Натягивая рубашку, Корейшев понимающе кивнул.
За окном, в конусе света одинокого фонаря, с трудом освещавшего часть больничного палисадника с мусорной кучею у забора, падали крупные хлопья снега.
Наблюдая за их полетом, Алик вздохнул, потягиваясь:
– Тоска.
От кровати со спящим над уткою Карнауховым, Миронка, ссутулившись, предложил:
– Цветы вон полей. Или пол подмети. Послабит.
Полупрезрительно покосившись на сидящего в уголке Миронку, Алик снова выглянул за окно.
Глаза Карнаухова приоткрылись. Сквозь щель в едва приоткрытых веках он внимательно проследил за тем, как, поднявшись с кровати, поэт Сырцов обратился к Алику:
– А хочешь, я стихи тебе почитаю? – и он пошагал к окну.
– Тихо вы там, – зашипел на ребят Миронка. – А то Юрика разбудите, – и, в тревоге взглянув на дверь: – Как же долго они там моются.
И тут спеленатый по рукам и ногам в смирительную рубашку Карнаухов привстал с подушки, сладко зевнул, оглядываясь, и, цокнув зубами, вдруг весело рассмеялся:
– Оба-на!
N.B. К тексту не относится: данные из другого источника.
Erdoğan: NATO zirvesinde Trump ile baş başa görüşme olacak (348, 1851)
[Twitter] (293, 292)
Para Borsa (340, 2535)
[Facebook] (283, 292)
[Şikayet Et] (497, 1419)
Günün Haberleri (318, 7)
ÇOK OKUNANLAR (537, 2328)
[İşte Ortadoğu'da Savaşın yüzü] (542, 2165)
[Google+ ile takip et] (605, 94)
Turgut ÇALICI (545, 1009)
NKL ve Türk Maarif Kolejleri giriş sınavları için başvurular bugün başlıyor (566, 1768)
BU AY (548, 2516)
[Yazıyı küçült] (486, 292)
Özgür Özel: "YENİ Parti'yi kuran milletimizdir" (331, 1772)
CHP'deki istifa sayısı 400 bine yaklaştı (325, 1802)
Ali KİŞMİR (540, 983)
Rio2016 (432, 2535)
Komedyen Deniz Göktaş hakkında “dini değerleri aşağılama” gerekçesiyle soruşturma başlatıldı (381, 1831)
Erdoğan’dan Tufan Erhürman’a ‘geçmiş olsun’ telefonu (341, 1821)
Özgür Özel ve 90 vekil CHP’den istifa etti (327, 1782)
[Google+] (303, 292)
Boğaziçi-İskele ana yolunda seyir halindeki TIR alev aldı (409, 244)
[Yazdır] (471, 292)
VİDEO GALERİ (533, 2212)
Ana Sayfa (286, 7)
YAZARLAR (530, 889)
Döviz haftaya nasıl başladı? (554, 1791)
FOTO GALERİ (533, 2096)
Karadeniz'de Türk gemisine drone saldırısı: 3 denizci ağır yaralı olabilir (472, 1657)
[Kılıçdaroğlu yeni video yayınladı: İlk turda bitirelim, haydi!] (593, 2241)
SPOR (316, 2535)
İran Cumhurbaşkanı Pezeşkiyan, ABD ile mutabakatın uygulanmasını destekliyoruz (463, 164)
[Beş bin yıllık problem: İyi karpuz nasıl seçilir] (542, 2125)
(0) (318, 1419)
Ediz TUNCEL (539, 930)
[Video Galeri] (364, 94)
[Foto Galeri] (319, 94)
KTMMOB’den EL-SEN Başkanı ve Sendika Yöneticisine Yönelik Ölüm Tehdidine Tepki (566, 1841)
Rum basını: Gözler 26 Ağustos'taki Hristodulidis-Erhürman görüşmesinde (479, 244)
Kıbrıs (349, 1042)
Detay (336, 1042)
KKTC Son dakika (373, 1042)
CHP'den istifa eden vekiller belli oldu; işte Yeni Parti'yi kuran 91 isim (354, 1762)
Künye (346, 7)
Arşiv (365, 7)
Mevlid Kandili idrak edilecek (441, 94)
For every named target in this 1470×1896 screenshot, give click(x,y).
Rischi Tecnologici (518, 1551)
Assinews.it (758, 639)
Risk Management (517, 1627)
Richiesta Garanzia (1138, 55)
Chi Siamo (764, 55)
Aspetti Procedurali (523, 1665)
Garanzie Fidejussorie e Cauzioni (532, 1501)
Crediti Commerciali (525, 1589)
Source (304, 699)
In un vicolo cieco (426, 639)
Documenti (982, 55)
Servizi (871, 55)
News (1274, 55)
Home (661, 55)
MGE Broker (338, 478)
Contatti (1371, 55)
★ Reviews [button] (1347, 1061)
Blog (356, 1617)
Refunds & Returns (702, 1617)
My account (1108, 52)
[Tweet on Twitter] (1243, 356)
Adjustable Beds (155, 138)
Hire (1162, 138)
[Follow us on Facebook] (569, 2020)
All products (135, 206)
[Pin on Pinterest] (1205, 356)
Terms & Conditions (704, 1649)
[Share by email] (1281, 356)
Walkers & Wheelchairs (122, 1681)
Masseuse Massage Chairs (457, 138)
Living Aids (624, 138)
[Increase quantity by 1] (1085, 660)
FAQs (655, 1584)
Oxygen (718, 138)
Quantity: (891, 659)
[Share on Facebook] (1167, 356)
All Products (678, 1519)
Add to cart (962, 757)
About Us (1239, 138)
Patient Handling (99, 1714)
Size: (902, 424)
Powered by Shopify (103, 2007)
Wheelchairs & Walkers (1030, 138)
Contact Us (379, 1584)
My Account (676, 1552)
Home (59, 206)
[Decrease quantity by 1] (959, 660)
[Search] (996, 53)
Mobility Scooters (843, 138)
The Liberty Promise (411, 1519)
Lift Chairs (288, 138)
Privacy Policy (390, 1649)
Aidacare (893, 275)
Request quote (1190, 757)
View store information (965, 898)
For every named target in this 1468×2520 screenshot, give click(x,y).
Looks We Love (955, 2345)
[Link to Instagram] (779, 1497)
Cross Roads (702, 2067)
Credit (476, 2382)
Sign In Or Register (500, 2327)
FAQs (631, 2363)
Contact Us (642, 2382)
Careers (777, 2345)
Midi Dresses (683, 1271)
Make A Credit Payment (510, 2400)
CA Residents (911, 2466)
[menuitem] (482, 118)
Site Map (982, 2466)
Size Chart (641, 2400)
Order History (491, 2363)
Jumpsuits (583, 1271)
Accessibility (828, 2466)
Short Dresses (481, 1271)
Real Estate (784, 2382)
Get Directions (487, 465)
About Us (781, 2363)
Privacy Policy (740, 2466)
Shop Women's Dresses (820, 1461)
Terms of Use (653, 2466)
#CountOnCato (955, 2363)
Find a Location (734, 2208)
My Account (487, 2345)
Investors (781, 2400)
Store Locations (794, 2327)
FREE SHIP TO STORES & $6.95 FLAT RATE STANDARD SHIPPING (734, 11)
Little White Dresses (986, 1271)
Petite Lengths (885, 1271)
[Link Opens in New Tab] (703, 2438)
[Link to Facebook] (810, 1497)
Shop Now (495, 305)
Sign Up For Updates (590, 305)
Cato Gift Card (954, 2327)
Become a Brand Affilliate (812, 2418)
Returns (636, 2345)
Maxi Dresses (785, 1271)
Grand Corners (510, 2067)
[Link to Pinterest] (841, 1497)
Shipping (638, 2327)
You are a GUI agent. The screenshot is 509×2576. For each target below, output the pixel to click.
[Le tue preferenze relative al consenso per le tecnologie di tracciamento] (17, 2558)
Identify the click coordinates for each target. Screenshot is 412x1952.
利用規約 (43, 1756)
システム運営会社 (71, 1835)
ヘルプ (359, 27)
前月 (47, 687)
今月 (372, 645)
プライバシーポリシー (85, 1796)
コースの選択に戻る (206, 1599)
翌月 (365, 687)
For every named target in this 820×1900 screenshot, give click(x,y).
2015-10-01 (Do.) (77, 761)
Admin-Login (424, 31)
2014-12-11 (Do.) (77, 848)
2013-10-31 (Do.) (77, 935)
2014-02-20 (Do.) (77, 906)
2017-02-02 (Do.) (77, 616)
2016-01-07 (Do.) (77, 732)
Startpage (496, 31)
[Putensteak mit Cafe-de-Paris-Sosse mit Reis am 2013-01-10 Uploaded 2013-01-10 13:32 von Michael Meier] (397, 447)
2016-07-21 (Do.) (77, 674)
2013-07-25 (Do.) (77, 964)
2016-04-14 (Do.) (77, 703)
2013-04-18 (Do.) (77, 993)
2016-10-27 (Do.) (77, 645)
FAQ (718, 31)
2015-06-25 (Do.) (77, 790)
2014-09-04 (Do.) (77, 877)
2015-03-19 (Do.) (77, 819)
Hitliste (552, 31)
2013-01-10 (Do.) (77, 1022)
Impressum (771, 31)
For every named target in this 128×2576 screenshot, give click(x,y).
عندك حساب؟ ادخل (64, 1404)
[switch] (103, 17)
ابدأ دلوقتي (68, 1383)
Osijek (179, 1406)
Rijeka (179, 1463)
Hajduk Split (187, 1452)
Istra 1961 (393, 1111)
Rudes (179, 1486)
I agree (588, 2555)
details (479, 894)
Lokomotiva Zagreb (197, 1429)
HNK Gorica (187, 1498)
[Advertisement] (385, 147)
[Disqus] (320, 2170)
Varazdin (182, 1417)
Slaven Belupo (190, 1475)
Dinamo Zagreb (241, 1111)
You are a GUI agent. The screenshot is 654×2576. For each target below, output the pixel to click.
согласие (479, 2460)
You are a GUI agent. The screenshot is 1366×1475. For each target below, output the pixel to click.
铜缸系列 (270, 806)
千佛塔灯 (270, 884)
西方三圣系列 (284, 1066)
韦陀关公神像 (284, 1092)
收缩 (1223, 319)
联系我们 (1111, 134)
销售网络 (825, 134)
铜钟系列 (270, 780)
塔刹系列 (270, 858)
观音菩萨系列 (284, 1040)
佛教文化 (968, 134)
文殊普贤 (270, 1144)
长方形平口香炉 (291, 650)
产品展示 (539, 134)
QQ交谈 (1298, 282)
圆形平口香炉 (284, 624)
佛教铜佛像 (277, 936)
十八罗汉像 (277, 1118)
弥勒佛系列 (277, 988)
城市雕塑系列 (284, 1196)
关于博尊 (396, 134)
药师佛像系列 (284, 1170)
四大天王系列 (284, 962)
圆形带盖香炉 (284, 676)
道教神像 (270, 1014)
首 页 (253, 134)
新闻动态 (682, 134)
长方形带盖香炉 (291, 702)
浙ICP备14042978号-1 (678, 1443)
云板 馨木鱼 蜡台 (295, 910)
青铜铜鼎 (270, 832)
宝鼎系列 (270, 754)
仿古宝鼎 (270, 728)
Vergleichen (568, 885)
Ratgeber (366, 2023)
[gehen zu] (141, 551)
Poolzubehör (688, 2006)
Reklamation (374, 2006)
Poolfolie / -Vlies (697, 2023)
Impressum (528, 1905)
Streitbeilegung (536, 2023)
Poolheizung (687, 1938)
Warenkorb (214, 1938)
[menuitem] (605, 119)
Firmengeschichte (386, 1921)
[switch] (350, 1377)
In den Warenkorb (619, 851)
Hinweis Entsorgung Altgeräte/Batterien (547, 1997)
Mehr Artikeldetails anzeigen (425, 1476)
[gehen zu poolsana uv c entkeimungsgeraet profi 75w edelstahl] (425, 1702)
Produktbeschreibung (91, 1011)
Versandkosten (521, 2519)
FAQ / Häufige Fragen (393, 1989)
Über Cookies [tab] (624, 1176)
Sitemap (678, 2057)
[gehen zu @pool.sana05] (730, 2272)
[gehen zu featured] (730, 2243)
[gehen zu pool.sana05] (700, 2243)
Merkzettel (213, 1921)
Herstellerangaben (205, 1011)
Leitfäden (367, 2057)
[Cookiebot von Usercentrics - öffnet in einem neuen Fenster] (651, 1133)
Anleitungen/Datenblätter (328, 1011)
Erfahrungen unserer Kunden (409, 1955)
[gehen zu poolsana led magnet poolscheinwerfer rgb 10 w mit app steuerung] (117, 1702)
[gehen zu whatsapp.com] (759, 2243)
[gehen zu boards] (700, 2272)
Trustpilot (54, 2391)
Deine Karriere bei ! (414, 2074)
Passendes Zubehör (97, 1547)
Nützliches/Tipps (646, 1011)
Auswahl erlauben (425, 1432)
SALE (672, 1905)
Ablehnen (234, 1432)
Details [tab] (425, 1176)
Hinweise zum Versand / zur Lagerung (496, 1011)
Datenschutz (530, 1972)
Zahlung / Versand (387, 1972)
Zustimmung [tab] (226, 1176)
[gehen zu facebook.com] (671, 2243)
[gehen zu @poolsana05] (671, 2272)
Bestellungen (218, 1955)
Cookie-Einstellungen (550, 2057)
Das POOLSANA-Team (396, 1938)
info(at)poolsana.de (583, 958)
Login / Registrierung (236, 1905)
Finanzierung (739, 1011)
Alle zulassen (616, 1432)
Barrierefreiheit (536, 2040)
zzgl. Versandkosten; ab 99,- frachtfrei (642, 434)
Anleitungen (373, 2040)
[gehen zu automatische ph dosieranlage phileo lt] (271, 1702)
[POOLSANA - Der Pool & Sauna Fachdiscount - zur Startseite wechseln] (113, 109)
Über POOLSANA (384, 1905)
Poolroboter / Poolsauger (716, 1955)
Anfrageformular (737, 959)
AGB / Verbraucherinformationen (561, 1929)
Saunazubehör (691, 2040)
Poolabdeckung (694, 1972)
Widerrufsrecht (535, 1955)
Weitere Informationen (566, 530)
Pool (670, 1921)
Я что, буянил, да? – оглядел он себя, спеленатого.
В ужасе отшатнувшись от подопечного, Миронка застыл на месте, в проходе между двумя кроватями, и в трепетном онемении покосился на Карнаухова.
Обращаясь к замершим у окна и с тревогой взирающим на него поэту Сырцову и призывнику Алику, Карнаухов доверительно прояснил:
– А я их, между прочим, предупреждал: нельзя смешивать дурь с «Текилой». Крышу снесет на раз! А они – наливай, нищак. Вот тебе и нищак. А ну-ка, пацанчики, развяжите меня…
– Куда?! Нельзя! – растерянно замахав на ребят руками, отпрянул к двери Миронка. – Я лучше Сереню вызову.
– Сереню? Дежурный доктор? – глядя на Алика и поэта, доверительно поинтересовался Карнаухов.
– Санитар, – первым направившись к Карнаухову, лениво отметил Алик.
За ним проследовал и поэт.
С улыбкой взглянув на молодых парней, привыкших всё делать в афронт начальству, Карнаухов высокомерно сказал Миронке, замявшемуся у двери:
– Ну, чего стал! Быстрее зови Сереню! Некогда мне прохлаждаться с вами. И так миллионов тридцать из-за этой гребаной презентации потерял.
Натягивая пижаму, о. Самсон сказал:
– Все мы по молодости романтики. Подвига душа жаждет. Да только жизнь, сынок, по мелочам всё больше раскручивает тебя. Оглянуться, брат, не успеешь, как ты уже не с Христом, а с Иудой в паре. А как оно так вот вышло, сразу и не понять. Вроде ж хотел как лучше. Ан предал и себя, и всех. Без всяких серебренников. Лавируя между кесаревым и Божьим.
Разглядывая дырку в своем носке, Иван Яковлевич сказал:
– Если ты имеешь в виду твои писульки в органы, так никого ты не предавал. Так, ерунду пописывал. Да и за ту покаялся. Господь тебя давным-давно простил.